In a Rye, Colorado, cattle pasture now subbing for the moon, an otherworldly vehicle bumps along a scrubby course of furrows and mounds, weaving around rocks and kicking up a fine dust. It’s an open-concept machine dubbed Falcon—a silver solar-powered rectangular frame on wheels, with a partial roof, windowless sides, and a spacious cockpit flanked by monitors and steering controls. An engineer sits in one of its two seats for safety as the vehicle autonomously navigates around obstacles to a location dictated by Mission Control 160 miles away.
Suddenly, a wheel hits a rock, and Falcon halts, relaying real-time feedback to Mission Control. There, an operator revises a command for another attempt, driving home the hurdles in developing novel spacefaring technology.
“We don’t stage any of this for you guys,” laughs Justin Cyrus. “We show you real testing.”
Our play-by-play guide is the 32-year-old CEO and founder of Lunar Outpost, a rising star in the space robotics and mobility field. In less than a decade, the Denver area startup has already operated technology on Mars, landed the first commercial rover on the moon, and lined up another six lunar and cislunar missions with government and commercial partnerships—the most of any private company. Now, it’s vying with two other firms to build NASA’s next-generation lunar terrain vehicle (LTV) to shuttle Artemis V astronauts and experiments in 2030. At stake: a contract worth up to $4.6 billion. NASA is slated to make its decision this month.

That model—a sleeker upgrade to Falcon, named Eagle, after Apollo 11’s crewed lander—awaits in a barnlike workshop, a short walk down a sloped dirt road where visitors are warned to keep an eye out for snakes. This is not your grandparents’ moon buggy. Eagle reaches speeds up to 25 mph (compared to Apollo’s 11 mph) for emergencies, though astronauts will stick to under 15 mph for safety. It can also climb 25-degree slopes, which engineers test on a nearby shale rock ridge, and carry more than 2.4 tons of cargo. It will operate in four driving modes: manually, assisted autonomy, teleoperated from Earth, and full autonomy with preprogrammed missions. And it’s crafted to run for years in the lunar south pole’s punishing radiation levels, abrasive dust, severe lighting, and temperature extremes ranging from 130 ºF in sunlight to—334 ºF in permanently shaded craters.
This 1,000-acre patch of the Cyrus family ranch seems an unexpected Lunar Vehicle Test Site, as announced by a nearby sign. But the rugged landscape surrounding futuristic machines and a CEO decked out in black jeans and cowboy boots implies a fitting message: the adventurous spirit of the American West vaulting into the space age.

(DATA PROVIDED)
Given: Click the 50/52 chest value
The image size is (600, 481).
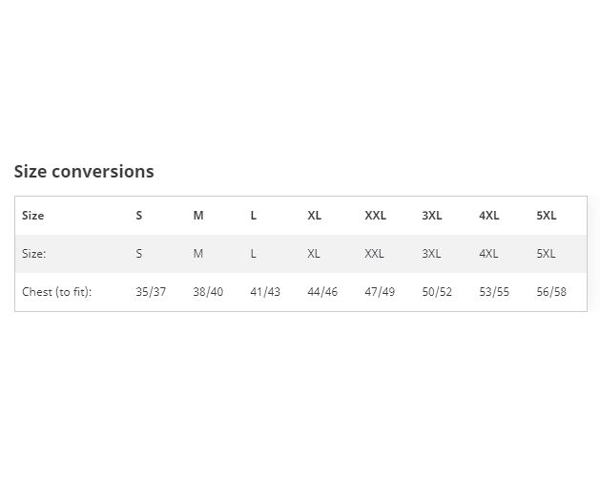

(YOUR INSTRUCTIONS)
Say whether each statement agrees with the article on the lunar vehicle, answering yes or no and quoting the deciding words: (a) Astronauts will routinely drive Eagle at up to 25 mph. (b) The test site covers 1,000 acres of the Cyrus family ranch. (c) Falcon drives its course with nobody on board. The material here was taken from a separate source.

(EXERCISE RESPONSE)
(a) No: "though astronauts will stick to under 15 mph for safety."
(b) Yes: "This 1,000-acre patch of the Cyrus family ranch."
(c) No: "An engineer sits in one of its two seats for safety."